Rolfe Schmidt

John Baez started an interesting discussion at the n-category cafe about Why Mathematics is Boring.   I don’t have much to say about Math journal articles — I read very few and when I do read them they are in areas where I’ve picked up the culture.  But it did remind me of some thoughts I had about how Math is taught.  I think John is right when he says there are ’stories’ missing when we communicate Math.

One of the most important stories rarely told is how we ended up with our canon of Real Analysis, Complex Analysis, and Algebra.  As an undergraduate or early graduate student in Math, you spend a lot of time mastering these subjects.  There are superb books to guide you on the way.  You are mastering powerful tools.  But why?  Why did anyone develop these tools in the first place?

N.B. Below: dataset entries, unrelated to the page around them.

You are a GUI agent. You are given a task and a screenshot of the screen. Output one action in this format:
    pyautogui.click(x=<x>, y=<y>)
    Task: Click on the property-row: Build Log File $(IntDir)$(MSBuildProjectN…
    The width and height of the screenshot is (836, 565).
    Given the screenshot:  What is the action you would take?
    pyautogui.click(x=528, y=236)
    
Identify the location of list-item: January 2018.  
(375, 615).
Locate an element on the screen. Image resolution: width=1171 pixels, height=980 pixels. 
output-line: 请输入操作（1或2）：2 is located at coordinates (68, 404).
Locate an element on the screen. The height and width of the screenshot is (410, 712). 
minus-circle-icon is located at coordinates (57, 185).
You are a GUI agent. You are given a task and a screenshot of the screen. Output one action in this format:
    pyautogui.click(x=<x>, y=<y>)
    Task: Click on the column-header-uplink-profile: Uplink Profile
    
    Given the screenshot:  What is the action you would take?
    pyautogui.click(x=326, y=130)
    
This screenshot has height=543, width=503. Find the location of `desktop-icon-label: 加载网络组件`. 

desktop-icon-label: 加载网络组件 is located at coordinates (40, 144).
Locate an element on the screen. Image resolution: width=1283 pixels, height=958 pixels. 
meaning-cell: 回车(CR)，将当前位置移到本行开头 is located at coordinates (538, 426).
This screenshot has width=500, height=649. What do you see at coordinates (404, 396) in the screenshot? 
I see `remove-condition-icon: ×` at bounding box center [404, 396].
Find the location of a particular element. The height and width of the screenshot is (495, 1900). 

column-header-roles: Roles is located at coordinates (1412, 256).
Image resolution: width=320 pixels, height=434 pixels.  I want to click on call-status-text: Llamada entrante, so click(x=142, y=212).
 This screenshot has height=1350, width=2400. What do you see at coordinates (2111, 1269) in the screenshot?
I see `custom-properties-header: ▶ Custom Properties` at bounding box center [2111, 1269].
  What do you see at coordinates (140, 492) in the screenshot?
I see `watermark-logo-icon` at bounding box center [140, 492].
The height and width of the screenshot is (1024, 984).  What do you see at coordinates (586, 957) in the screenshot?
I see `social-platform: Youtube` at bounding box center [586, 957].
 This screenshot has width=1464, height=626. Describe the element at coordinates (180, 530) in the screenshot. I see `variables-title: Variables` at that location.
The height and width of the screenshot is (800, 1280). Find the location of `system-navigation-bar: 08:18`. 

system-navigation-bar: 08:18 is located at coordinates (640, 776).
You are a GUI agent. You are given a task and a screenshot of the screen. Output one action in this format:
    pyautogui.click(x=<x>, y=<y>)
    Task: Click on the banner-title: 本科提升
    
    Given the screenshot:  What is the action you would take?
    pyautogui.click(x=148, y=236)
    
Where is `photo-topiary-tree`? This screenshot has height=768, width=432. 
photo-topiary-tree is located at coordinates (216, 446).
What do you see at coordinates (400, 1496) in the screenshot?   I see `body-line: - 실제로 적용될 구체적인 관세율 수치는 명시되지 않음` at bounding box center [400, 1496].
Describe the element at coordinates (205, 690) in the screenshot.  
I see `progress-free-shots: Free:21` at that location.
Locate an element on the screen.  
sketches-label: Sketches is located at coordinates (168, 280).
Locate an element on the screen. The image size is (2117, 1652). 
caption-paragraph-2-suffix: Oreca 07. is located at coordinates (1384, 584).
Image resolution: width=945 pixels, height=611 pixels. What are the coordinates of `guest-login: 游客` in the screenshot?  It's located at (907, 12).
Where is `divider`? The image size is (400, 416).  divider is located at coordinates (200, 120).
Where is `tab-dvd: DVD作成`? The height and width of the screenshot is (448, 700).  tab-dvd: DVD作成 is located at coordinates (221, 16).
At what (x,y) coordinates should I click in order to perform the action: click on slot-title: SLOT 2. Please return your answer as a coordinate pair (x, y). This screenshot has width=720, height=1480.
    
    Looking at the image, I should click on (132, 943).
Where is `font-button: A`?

The problem is that nobody talks about the problems.  The Prime Number Theorem.  Fermat’s Last Theorem.  Navier-Stokes.  The list goes on.  Sure people talk about them some, but these problems are hard, not for you, not now.  Young people shouldn’t waste their time on such things when there is so much to learn.

What isn’t said is that the tools we all have to learn were developed to solve real problems that students can understand.   Sometimes they worked, sometimes they didn’t.  How much of modern Algebra grew out of efforts to prove Fermat’s Last Theorem?  How much of it ‘worked’?  How much of the machinery of Geometry came from efforts to understand Physics?  I know I’m oversimplifying things, but I’m ranting here, not writing a book.

I’m not saying that we should teach everything from a historical perspective.  That would be far too inefficient. But some of this inefficiency has value.  It lets a student feel like a part of Math research.  They realize that other people had ideas pretty similar to theirs when they first saw a problem.  They know that even Gauss struggled and worked hard.  They understand why they are learning the tools they must learn.

Why not ask students to make their best estimate of how many prime numbers there are less than N?  I think you would get some surprisingly good answers.  Once they’ve thought about that for a little while they will be much more interested in how other people approach the problem.  Why not try to make sense of Maxwell’s Equations and produce the machinery of differential forms on the way?  That will probably be less boring than “an n-form is an n-linear antisymmetric function on…”.

So throw in some history.  Ask students the hard problems.  Make them take Number Theory and Geometry alongside Algebra and Analysis.  Make them learn some Physics. Then they will realize early on that they are Mathematicians.  And they will not find that boring.